19 produits autorisés, dont 11 de Monsanto. Une nouvelle étape vient d'être franchie sur le lourd dossier des OGM en Europe. La Commission européenne a autorisé vendredi l'importation et la commercialisation de 19 nouveaux OGM (4 étaient déjà admis) sur le territoire de l'UE pour les dix prochaines années. Sur ces 19 produits, 11 appartiennent à la très controversée compagnie Monsanto. En contrepartie, la vingtaine d'Etats-membres -dont la France- opposés à l'usage d'OGM sur leur sol pourront ouvertement interdire leur présence sur leur sol. Une nouveauté, puisque depuis la mise en place de la directive OGM en 2001, les Etats devaient recourir à toutes sortes de ruses et de mesures exceptionnelles (mesure de sauvegarde du territoire, mesure d'urgence sanitaire) pour interdire ces organismes génétiquement modifiés.
La fin de 15 ans de blocage ? Pour sortir de cette impasse, la Commission avait fait des propositions de simplification des démarches d'interdiction dès 2010. Mais pour être actées, ces démarches devaient être validées en Conseil européen, où sont représentés les Etats-membres. Et c'est bien là que, jusqu'ici, le bât blessait. Car les partisans d'une harmonisation et d'une ouverture totale de l'UE à la culture des OGM (Royaume-Uni, Espagne) refusaient de voter la simplification des démarches dans l'optique de faire pression sur les Etats plus frileux, bloquant ainsi le processus. Mais après 15 ans de blocage, les deux camps se sont accordés pour une solution… qui ne contente finalement personne.
Facilitation de l'interdiction. En juin dernier, le Conseil des ministres de l'environnement avait validé les propositions de la Commission autorisant les Etats-membres à interdire les OGM sur leur sol sans recourir à des astuces juridiques. Désormais, Paris pourra par exemple évoquer des impératifs de politique agricole ou économique. En clair, les démarches pour interdire les OGM seront assouplies.

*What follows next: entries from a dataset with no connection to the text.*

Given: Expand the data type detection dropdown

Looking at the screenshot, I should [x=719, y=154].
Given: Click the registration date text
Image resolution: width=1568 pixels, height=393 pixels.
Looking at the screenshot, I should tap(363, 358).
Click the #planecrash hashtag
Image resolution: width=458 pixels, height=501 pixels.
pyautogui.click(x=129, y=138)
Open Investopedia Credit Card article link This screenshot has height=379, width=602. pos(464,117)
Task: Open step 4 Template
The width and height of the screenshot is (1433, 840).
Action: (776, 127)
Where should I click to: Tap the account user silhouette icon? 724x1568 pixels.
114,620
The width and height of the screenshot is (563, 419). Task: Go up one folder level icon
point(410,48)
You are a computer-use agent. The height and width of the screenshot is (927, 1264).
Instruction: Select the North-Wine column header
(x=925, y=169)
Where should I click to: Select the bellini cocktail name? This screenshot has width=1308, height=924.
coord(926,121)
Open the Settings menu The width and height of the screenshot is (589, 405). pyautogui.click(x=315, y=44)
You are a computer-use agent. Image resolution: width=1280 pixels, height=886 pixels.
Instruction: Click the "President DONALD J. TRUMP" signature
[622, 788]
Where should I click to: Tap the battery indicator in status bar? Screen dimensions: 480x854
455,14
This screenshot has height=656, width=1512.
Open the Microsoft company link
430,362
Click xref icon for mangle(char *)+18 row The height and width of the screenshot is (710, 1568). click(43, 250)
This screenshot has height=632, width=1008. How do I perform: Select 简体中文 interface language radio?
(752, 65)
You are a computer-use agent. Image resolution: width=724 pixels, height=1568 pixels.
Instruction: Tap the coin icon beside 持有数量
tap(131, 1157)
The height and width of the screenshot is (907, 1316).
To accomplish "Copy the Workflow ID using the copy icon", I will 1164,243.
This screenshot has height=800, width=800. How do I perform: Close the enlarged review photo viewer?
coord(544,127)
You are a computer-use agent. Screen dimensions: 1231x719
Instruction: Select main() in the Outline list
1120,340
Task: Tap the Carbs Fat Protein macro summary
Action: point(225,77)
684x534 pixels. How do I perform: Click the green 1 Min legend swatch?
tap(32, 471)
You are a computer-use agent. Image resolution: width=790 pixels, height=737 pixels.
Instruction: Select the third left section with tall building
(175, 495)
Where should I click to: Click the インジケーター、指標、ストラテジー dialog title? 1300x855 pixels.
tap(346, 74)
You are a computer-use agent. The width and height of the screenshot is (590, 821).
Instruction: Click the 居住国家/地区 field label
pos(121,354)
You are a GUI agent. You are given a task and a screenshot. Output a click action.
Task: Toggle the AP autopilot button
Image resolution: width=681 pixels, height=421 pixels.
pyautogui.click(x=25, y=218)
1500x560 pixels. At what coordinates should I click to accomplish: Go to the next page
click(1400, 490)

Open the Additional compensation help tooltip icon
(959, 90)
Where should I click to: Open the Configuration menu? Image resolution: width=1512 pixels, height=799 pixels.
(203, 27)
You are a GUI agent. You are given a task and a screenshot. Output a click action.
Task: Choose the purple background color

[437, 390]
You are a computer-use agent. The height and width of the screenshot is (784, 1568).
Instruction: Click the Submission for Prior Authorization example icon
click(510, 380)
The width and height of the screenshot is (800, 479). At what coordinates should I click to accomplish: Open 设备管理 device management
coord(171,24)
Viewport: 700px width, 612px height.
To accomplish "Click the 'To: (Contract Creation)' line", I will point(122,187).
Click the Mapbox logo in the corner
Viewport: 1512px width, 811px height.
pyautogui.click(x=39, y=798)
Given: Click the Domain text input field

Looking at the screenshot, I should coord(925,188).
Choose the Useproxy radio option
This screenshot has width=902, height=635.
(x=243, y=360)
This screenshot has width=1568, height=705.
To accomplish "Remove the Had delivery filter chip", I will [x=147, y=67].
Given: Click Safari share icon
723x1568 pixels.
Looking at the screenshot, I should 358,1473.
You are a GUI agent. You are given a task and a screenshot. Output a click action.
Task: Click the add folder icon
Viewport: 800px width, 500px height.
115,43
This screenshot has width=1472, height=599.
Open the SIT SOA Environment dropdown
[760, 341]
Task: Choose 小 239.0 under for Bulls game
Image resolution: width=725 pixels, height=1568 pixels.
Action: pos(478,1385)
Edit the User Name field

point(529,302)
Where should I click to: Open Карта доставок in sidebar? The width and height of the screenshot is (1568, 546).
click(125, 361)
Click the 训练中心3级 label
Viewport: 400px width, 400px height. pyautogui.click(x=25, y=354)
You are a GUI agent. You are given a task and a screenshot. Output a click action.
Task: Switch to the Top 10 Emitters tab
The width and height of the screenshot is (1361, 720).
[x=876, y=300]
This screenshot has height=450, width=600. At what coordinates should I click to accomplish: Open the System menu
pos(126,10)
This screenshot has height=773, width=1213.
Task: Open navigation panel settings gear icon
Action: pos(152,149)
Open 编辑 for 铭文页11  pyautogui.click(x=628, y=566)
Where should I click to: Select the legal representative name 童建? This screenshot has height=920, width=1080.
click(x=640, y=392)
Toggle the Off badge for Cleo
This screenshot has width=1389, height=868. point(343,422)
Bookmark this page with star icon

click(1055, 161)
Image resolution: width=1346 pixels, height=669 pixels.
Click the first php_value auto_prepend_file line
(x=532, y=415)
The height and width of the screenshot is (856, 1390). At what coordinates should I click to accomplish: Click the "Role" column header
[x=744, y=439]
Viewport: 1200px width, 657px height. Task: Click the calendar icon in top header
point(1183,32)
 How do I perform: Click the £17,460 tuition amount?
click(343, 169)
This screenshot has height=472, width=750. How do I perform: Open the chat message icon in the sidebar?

Le diable se cache dans les détails. Mais comme souvent, le diable se niche dans les détails. Et le texte adopté force tout de même les Etats opposés aux OGM à négocier avec les semenciers sous l'égide de la Commission européenne pour interdire les produits. Si les entreprises ne sont pas d'accord avec la décision, les Etats devront se justifier auprès de l'EFSA (Autorité européenne de la sécurité des aliments). Un système qui, en somme, permet de régler les litiges au cas par cas selon les législations nationales. Et fragilise le cadre réglementaire européen, selon l'eurodéputée Corinne Lepage qui dénonce "un marché de dupes et la porte ouverte à la contamination de l'agriculture européenne".
José Bové très véhément. Autre point faible du texte dénoncé par les associations de lutte contre les OGM, la solidité juridique de ce texte. Selon Eric Meunier de l'association Inf'OGM cité par Le Monde, "il y a un risque pour les Etats de voir leur échapper le débat sur l'évaluation et sur les risques des OGM". Et pour cause, mobiliser l'argument du risque socioéconomique pour interdire les OGM pourrait permettre aux semenciers de déposer un recours devant l'OMC. Sur ce dossier, José Bové, lui, porte clairement une attaque à l'encontre du président de la Commission :"Jean-Claude Juncker se couche devant le lobby des entreprises transgéniques. Il se moque des consommateurs européens qui depuis le début sont opposés aux plantes transgéniques".